“I like small things,” says Kristin Beck ’09.
She likes them so well, and explores them so successfully, that her work as an undergraduate studying cold atoms, an area of quantum physics, has earned her a Churchill Scholarship to continue her work next year at Cambridge University. Beck is the third Rochester student to earn a Churchill Scholarship in as many years.
A native of Colts Neck, N.J., Beck is the daughter of alumna Loreen Breda Beck ’76 and a double major in physics and mathematics with a music minor.
As a Churchill Scholar, Beck will spend one year working in the Cavendish Laboratory of the University of Cambridge, using cold atoms—atoms cooled to near the lowest temperatures ever achieved in the lab, to study quantum effects—to model condensed matter. Beck was an undergraduate researcher at CERN, the world’s largest particle physics laboratory, in Switzerland, and she relishes the opportunity to study abroad again.

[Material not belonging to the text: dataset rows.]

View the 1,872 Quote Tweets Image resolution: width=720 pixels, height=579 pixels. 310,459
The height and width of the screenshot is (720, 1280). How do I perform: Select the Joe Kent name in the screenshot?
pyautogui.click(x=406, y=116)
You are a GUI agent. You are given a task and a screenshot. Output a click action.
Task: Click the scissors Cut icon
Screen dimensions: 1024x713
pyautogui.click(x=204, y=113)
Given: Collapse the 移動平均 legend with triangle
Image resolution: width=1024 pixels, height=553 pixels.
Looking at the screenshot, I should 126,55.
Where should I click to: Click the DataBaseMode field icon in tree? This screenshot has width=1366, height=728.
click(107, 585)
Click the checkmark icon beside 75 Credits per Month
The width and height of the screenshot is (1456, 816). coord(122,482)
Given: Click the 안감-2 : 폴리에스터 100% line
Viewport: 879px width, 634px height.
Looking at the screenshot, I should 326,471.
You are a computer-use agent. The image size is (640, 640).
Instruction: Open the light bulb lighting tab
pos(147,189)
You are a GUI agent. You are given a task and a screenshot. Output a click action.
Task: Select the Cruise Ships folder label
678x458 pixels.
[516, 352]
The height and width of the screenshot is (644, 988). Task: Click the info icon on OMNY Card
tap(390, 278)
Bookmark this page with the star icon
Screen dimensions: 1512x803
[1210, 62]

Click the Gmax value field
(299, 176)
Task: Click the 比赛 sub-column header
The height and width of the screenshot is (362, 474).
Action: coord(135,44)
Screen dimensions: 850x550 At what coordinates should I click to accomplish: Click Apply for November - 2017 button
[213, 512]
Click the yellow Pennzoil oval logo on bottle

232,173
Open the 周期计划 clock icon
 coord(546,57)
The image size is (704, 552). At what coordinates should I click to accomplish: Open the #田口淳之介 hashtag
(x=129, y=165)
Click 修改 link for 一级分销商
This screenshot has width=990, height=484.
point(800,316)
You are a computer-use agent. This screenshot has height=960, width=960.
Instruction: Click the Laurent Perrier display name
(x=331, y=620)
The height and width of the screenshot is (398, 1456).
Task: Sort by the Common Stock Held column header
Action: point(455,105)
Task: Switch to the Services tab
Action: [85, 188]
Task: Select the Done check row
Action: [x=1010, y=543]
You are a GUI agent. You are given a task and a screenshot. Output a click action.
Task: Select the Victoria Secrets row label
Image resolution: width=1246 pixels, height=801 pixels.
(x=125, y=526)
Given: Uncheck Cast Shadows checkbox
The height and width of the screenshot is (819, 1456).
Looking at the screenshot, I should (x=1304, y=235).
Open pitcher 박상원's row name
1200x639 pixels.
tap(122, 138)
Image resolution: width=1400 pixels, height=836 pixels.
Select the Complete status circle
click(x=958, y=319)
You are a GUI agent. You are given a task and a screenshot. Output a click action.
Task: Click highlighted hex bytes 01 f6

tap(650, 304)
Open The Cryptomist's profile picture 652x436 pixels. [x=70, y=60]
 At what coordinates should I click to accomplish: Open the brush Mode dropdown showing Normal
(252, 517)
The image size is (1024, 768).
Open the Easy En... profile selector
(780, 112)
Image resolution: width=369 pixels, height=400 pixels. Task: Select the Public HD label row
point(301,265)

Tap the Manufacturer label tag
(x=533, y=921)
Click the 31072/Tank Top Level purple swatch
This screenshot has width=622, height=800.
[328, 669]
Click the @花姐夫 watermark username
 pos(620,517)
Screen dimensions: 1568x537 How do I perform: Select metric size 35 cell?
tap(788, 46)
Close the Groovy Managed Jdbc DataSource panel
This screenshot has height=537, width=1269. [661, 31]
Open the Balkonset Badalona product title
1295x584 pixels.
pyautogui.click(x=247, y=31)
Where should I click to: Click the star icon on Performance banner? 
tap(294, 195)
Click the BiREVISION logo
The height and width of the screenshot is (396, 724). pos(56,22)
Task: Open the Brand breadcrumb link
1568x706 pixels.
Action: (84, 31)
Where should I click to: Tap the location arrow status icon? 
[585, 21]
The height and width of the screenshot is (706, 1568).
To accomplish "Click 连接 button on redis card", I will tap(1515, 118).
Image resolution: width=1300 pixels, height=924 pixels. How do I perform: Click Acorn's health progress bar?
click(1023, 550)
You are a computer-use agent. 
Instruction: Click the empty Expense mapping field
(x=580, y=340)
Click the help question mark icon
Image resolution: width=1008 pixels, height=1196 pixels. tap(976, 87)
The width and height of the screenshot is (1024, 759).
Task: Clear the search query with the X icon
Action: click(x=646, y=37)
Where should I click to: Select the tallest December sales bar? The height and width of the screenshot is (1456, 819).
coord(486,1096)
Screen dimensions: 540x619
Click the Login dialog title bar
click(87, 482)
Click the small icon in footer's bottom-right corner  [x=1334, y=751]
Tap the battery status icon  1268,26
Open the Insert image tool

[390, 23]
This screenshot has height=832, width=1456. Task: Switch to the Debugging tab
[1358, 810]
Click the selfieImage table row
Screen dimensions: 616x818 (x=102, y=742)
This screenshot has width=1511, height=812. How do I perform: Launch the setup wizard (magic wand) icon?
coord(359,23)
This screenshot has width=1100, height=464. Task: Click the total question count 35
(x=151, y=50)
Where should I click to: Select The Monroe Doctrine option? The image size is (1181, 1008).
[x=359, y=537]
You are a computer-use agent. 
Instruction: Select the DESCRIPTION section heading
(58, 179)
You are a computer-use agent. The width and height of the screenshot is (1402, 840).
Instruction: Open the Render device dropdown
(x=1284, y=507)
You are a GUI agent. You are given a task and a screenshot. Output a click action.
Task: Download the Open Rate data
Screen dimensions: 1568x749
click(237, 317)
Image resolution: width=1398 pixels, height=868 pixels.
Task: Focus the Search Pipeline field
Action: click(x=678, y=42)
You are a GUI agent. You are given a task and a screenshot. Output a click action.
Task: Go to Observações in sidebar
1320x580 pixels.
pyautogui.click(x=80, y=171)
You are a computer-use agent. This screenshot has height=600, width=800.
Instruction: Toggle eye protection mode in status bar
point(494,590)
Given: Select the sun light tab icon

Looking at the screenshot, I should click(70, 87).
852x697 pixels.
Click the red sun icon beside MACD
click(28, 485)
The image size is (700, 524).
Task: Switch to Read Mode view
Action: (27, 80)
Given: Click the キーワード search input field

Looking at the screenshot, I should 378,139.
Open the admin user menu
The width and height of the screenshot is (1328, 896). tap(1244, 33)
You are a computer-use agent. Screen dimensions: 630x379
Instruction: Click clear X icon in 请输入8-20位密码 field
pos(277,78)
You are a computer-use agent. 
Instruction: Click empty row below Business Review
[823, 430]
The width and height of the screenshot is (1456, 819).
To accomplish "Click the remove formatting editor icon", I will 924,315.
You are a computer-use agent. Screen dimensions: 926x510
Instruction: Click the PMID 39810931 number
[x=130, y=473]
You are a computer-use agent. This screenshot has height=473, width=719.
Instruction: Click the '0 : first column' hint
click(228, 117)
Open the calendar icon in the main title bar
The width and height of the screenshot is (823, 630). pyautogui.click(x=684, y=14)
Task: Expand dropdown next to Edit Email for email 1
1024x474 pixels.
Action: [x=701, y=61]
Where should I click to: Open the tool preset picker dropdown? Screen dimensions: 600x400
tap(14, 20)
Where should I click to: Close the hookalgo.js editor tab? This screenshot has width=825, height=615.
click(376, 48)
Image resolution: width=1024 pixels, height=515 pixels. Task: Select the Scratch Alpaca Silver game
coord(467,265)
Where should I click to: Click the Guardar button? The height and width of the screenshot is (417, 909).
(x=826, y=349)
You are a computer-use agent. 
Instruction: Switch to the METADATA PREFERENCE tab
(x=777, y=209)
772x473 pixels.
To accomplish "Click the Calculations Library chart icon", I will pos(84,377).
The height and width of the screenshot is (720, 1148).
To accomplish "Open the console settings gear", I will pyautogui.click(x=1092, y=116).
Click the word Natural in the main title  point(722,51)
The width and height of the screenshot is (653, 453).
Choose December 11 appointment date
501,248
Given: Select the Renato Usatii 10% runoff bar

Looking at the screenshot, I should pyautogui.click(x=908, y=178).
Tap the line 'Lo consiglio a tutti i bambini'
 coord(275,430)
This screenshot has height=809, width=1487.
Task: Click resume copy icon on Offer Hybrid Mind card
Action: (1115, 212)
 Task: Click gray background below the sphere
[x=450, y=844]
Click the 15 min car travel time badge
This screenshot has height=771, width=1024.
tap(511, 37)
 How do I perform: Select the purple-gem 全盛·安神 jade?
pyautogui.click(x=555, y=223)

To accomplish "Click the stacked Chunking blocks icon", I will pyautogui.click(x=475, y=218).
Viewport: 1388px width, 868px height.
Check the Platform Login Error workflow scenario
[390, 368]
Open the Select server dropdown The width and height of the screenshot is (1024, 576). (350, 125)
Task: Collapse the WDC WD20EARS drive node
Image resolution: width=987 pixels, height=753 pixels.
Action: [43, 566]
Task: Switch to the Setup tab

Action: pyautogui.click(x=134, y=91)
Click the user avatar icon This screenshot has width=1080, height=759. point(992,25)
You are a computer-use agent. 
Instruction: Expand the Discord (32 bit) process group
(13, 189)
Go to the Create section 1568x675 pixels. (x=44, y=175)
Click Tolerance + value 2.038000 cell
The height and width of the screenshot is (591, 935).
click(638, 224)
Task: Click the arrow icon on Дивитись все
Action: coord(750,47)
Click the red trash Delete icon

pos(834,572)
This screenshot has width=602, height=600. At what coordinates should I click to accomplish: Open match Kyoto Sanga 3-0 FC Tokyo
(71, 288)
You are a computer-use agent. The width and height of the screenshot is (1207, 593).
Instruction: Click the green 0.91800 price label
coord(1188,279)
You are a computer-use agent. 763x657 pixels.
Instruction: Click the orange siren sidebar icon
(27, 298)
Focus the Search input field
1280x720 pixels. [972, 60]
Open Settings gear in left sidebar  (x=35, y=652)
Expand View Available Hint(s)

“The physics community is made up of international scientists working together,” she says.
Beck has worked in the lab of Nicholas Bigelow, the Lee A. DuBridge Professor of Physics and professor of optics, since 2006. Members of the lab are working to understand the interactions between light and matter, using laser light to manipulate and control atoms.
“You have this little clump of atoms, and when I poke at it with a laser, it reacts like the Pillsbury Doughboy,” Beck explains, translating the group’s highly complicated work into the simplest terms. “How the atoms react to the poke lets you test the predictions of quantum theory.”
In England, Beck will continue to investigate the “cooling and trapping” of atoms, working with Cambridge researcher Michael Köhl, a specialist in quantum optics and cold atoms. She will earn a master’s of philosophy degree in experimental physics at Cambridge. When she returns to the United States, she plans to pursue a doctorate in physics.
In quantum optics she has found a field that satisfies not only her appetite for intellectually challenging questions but also her desire to wrap her hands around a project.
“I’m a crafty person—I like to knit, and crochet, and scrapbook. I’m very hands-on,” she explains.
In one experiment she conducted, she recalls, the humidity of the room affected the crystals she was working with, and she repeatedly had to adjust the physical conditions of the lab.
“It’s the alternation between high-level physics, with these great big questions, and the day-to-day experimental work that really resonates with how I like to operate,” she says.
Physics is not the only field close to Beck’s heart. She is also an enthusiastic musician, and at Cambridge she hopes to maintain the connection with music that she has enjoyed at Rochester as a flute player.
“I love how much music pervades the culture here,” she says. “Great music, great science—it’s a perfect combination.
“My understanding is there’s a vibrant music community at Churchill College, and I’m looking forward to being part of it.”